The first day of the conference is on land in Oslo and some guy called Justin Bieber did a really good job of making sure that hotels in Oslo were in demand. I heard reports that his guys has fans that booked rooms in multiple hotels in the hope of one of them being the same hotel that Justin was staying in… Madness and an inconvenience of some of the conference attendees.
On day 1 Martin Bach and I ran a workshop on client connectivity to RAC databases under the banner of “RAC Attack II”. We covered Fast Connection Failover (FCF) for both Java and C# clients with particular focus on the bugs and gotcha that await those attempting to use the feature. On day 2 I did a presentation entitled “How Virtualisation Changed My Life” that aims to encourage attendees to make active use free virtualisation products on their own hardware in order to increase their knowledge and hands-on experience with the technology they work with or want to work with.

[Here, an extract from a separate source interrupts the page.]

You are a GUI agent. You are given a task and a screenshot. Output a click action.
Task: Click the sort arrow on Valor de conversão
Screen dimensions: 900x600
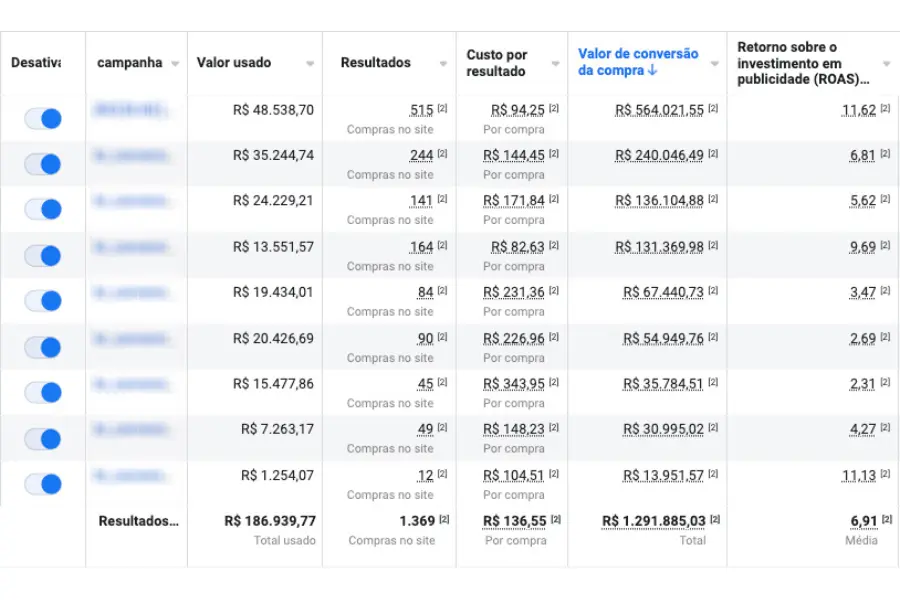tap(653, 70)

Outside of my speaking commitments I attended some great sessions and the following is a selection of my notes:
“Happiness is a state change” – Cary Millsap. Without the context of the rest of the keynote presentation (“Learning about Life through Business and Software”) this quotation might not make much sense. The point that Cary is making is that it is development and progression that we humans find rewarding rather than our state at specific point.

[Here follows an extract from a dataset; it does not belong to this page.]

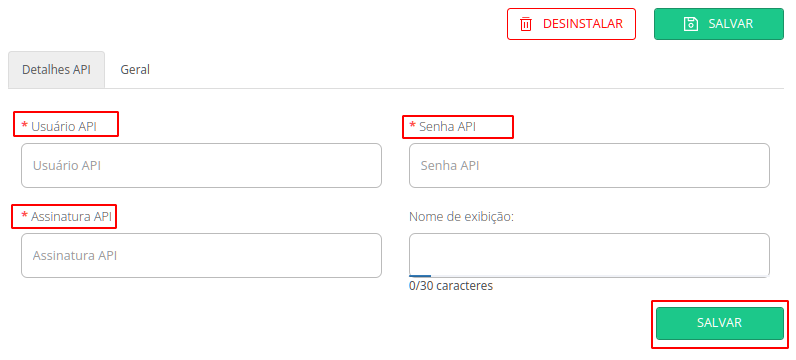Focus the Usuário API input field
796x360 pixels.
[201, 166]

e-Vita employees Cato Aune and Jon Petter Hjulstad co-presented a session on “Weblogic 12c – experiences”. My only exposure Weblogic is when installing or managing Oracle Enterprise Manager and Oracle Identity Management products, neither of which use/support Weblogic 12c at this time, but I wanted to hear about what the latest Weblogic will surely bring my way in due course.
Joel Goodman gave a very good presentation on “RAC Global Resource Management Concepts” revealing the complexity of what goes on under the covers of your RAC database. Unfortunately the slides are not available even to conference attendees.

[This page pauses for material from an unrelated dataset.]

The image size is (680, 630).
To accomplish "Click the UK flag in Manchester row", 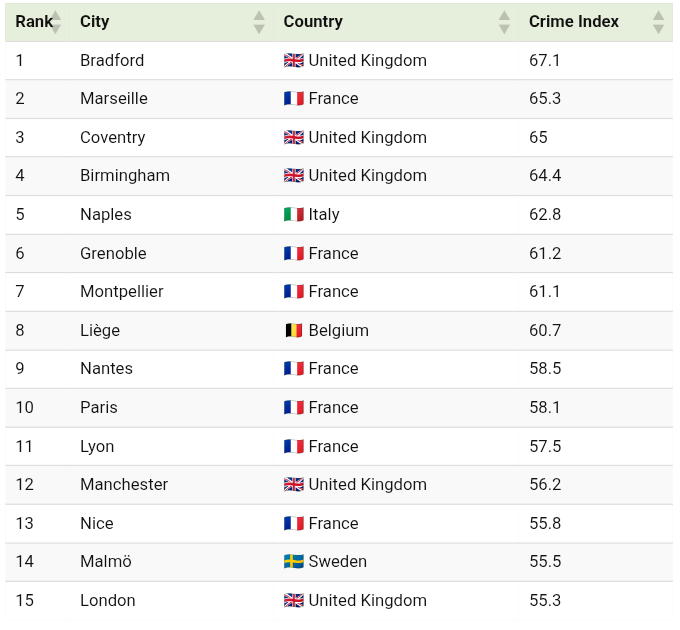I will (293, 485).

Connor McDonald‘s “Odds & Ends” was very enjoyable and it’s definitely worth grabbing the slides. My notes include:
- Use of oradebug suspend/resume as an alternative to killing a resource hungry session is an appealing idea
- I wasn’t aware of the use of “#” to run SQL*Plus command mid way through typing a SQL statement in SQL*Plus
- Making use of “set errorlogging on” isn’t something I currently do, but will look at
- The unsupported, but interesting “overlaps” clause in SQL is worth being aware of and Connor provides an associated MOS note ID in the slides
Frits Hoogland gave 3 presentations during the conference. Unfortunately the first (“Exadata OLTP”) was at the same time as mine. Fortunately I saw the other 2: “About multiblock reads” and “Advanced Profiling of Oracle Using Function Calls—A Hacking Session”. These work very well together and the hacking session was the highlight of the conference for me. There were no slides, so you can’t download them, but Frits and documented what he covers in “Profile of Oracle Using Function Calls (PDF)“. Notes from the sessions include:
- Frits prefers to set db_file_multiblock_read_count manually rather than unset or setting to zero
- The “physical reads” in autotrace output is number of blocks read not number IOs, which is a mistake he sees others making
- Direct path reads don’t stop at extent boundaries and a single request can read multiple [contiguous] extents
- Use perf to break out what CPU is being used for
Kai Yu presented “Optimizing OLTP Oracle Database Performance using PCIe SSD”. He shared his experiences and covered the use cases for this type of storage in an Oracle database infrastructure. Very significant performance improvements are available, but as always it depends on your implementation/workload.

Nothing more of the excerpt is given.